- The Product and Engineering department has had an unhealthy scale-up over the last 6 months by hiring new engineering managers, senior - staff engineers, product managers, and other executives. The Personio ‘culture’ can no longer be experienced because of this unhealthy ‘hyper-growth’, especially in places where entire new teams were just hired with little to no representation of tenured employees and without onboarding on the product and processes.
- Choosing not to promote from within and not having tenured employees to lead these new teams has caused the new decision makers (e.g. product managers, product designers, product experts, etc.) to behave like the blind leading the blind - where everyone wants to leave their mark and pass probation without knowing about the effects of their decisions.
- Team leadership has not been appropriately vetted during the interview process, and continuous feedback during the probation process is no longer practiced especially for team management (i.e. engineering managers, product managers, and product designers).
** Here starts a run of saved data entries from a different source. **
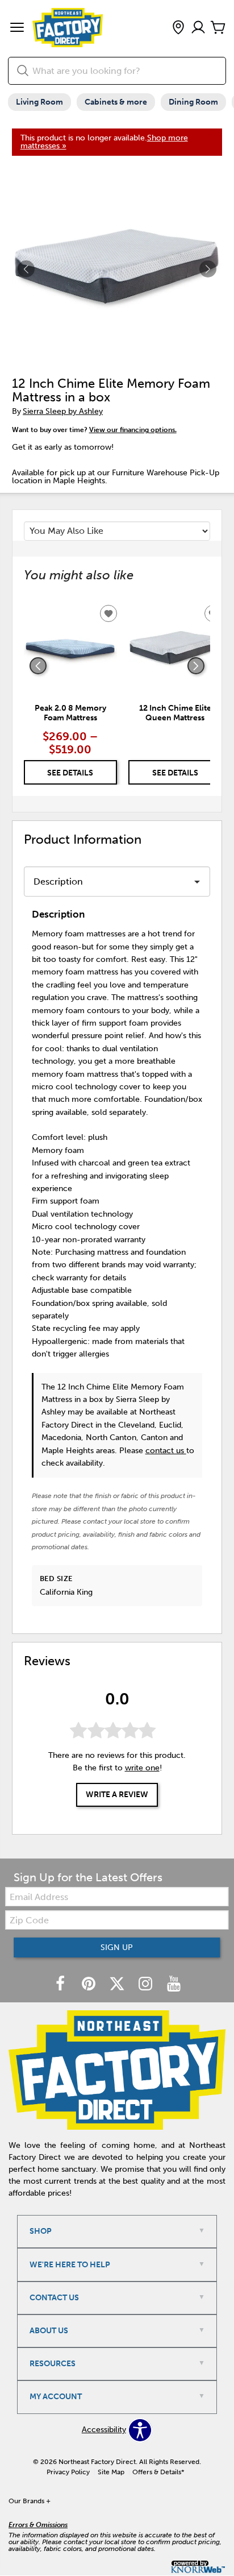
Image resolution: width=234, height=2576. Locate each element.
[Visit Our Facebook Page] (61, 1984)
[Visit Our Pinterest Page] (90, 1984)
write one (142, 1768)
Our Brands (30, 2501)
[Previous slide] (38, 665)
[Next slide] (195, 665)
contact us (165, 1450)
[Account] (198, 28)
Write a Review (117, 1794)
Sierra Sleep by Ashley (63, 411)
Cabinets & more (116, 102)
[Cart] (218, 28)
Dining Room (193, 102)
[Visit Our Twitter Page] (118, 1984)
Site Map (111, 2472)
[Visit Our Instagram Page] (146, 1984)
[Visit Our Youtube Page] (174, 1984)
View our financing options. (133, 430)
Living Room (39, 102)
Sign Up (117, 1947)
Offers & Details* (158, 2472)
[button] (17, 28)
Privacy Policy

- Constantly changing priorities on a company level (lately every 6 months, sometimes quarterly) makes it next to impossible to complete an initiative in product teams which becomes negative during performance evaluations through no fault of your own. These ever-changing priorities cause constant re-estimations every few months where engineers pause delivery and focus on discovery and estimations - often resulting in complete scrap and rework.
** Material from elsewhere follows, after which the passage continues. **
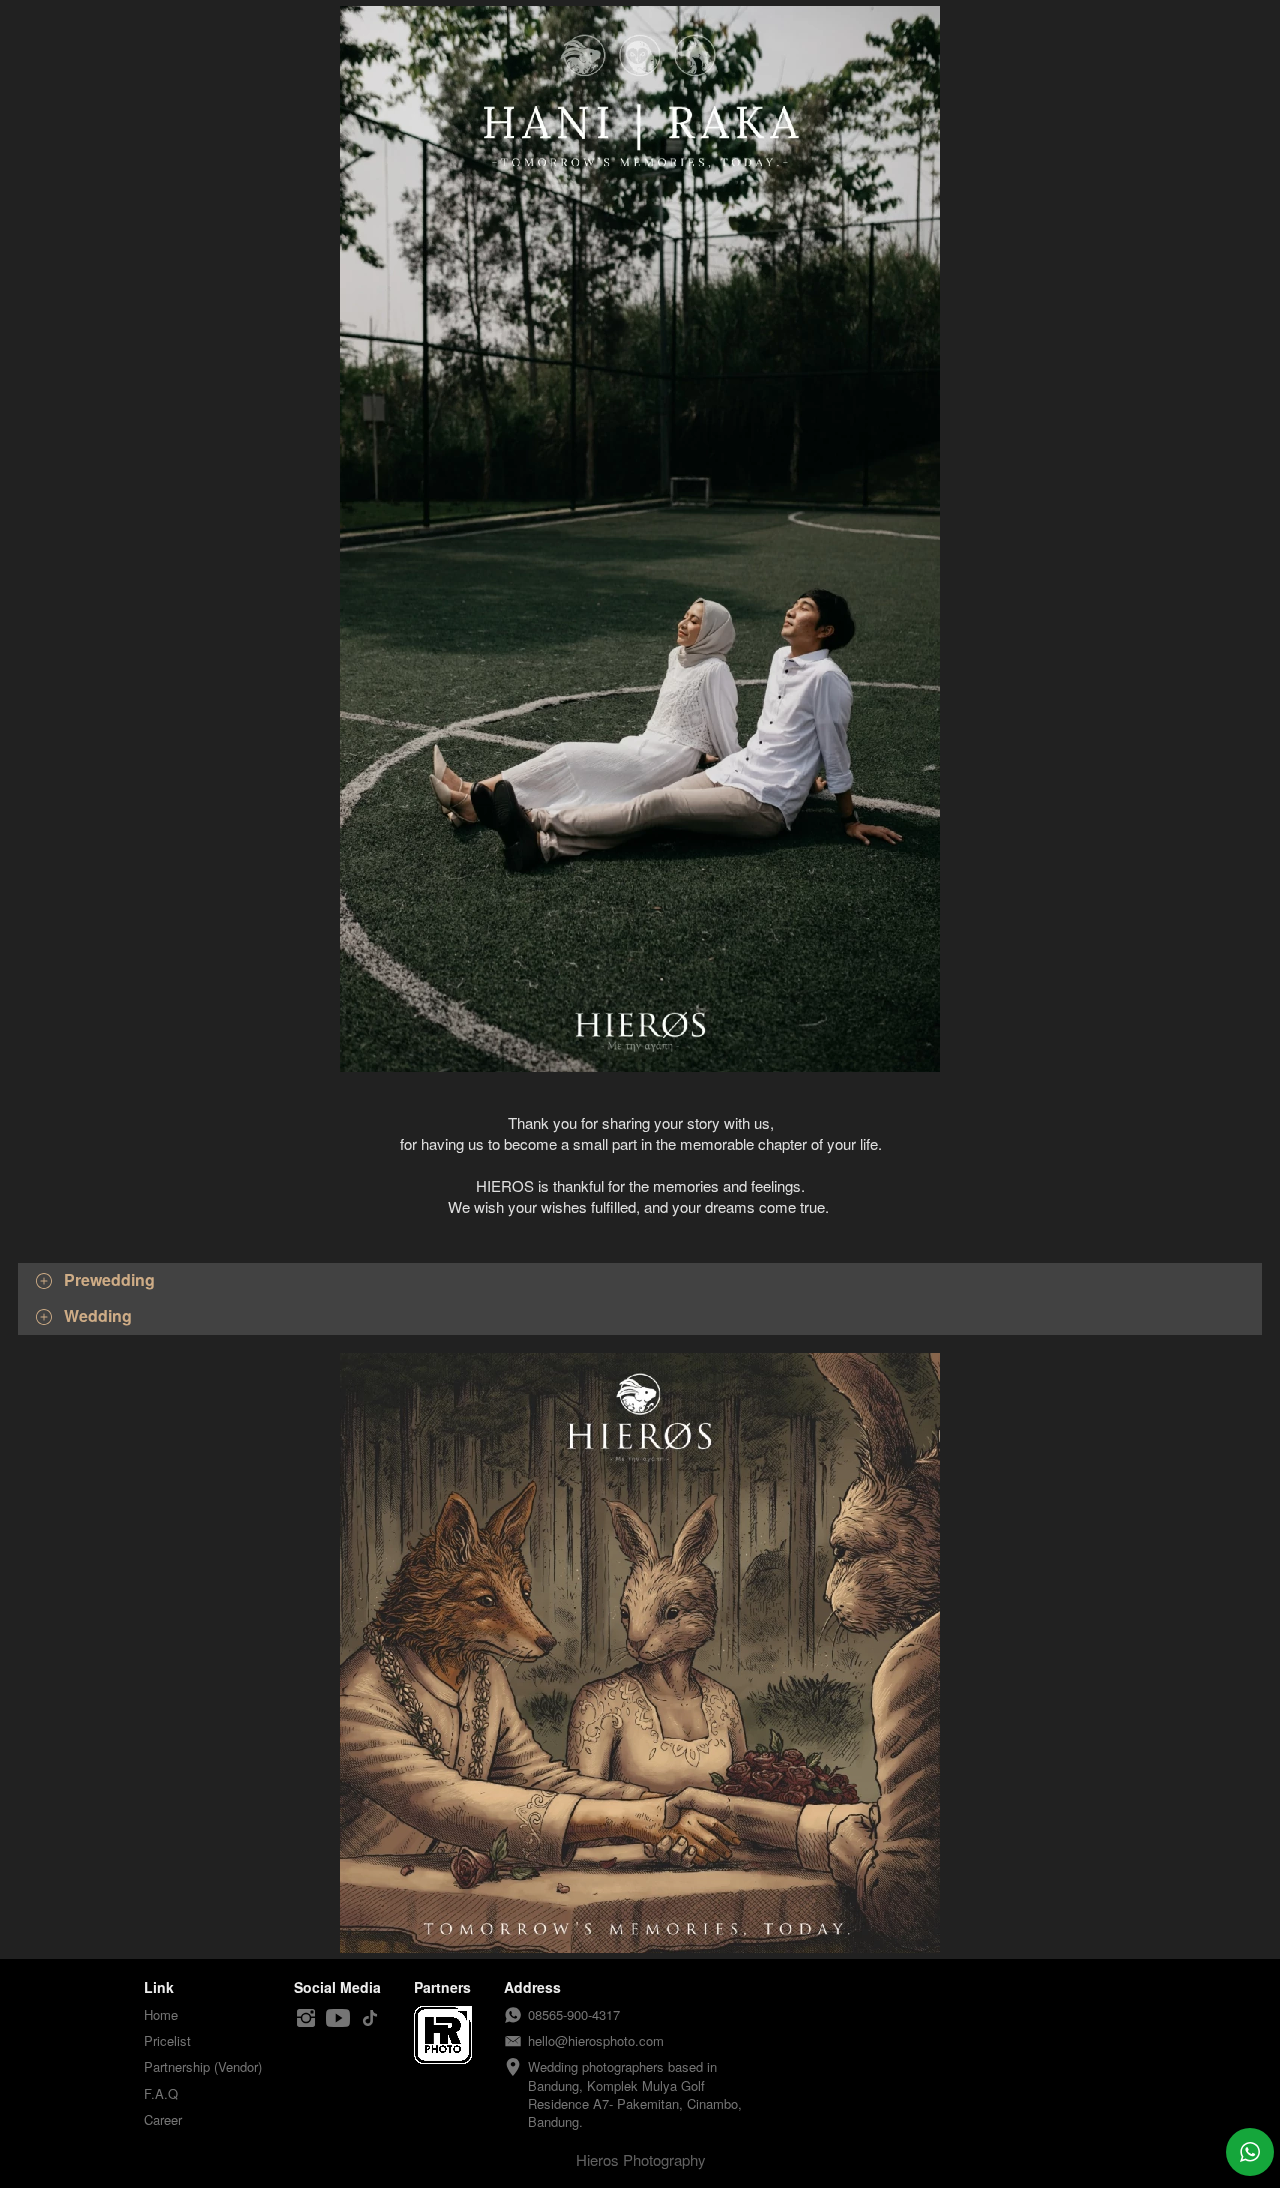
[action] (1250, 2152)
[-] (306, 2018)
- There is a lot of friction among teams, especially because many mid-senior leaders are new and want things done their way without proper onboarding on the product or already established processes.
- New managers (in both product and engineering) don’t seem to understand the complexity of the product offering and the engineering that goes into it, often asking developers to reduce estimates and deciding on team priorities and product direction without proper research and understanding the consequences.
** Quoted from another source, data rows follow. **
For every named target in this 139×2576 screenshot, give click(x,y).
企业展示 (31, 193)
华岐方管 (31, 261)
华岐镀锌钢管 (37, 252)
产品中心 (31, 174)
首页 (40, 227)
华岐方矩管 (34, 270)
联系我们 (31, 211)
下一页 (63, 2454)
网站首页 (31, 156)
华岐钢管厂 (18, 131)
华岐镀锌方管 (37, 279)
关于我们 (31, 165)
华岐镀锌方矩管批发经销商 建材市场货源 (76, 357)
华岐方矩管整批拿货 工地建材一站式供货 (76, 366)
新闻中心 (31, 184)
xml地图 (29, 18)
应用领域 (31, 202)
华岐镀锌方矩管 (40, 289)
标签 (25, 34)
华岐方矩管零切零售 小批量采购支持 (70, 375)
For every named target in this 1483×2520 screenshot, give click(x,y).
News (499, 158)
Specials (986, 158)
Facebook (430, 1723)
- Promotions are few and far apart for tenured employees, no proper career ladder is available and there is no transparency in the process or guidance about objectives - many believe that the promotion case is left to the whim of the engineering manager.
- There is no financial motivation outside the base salary - although virtual shares are given it's unclear when the next share buy-back would happen (initially promised once a year, now communicated as tied to a seed round - when the next seed round will happen is unclear). Furthermore, there is no bonus offering and annual salary increments are laughable for a company of this scale.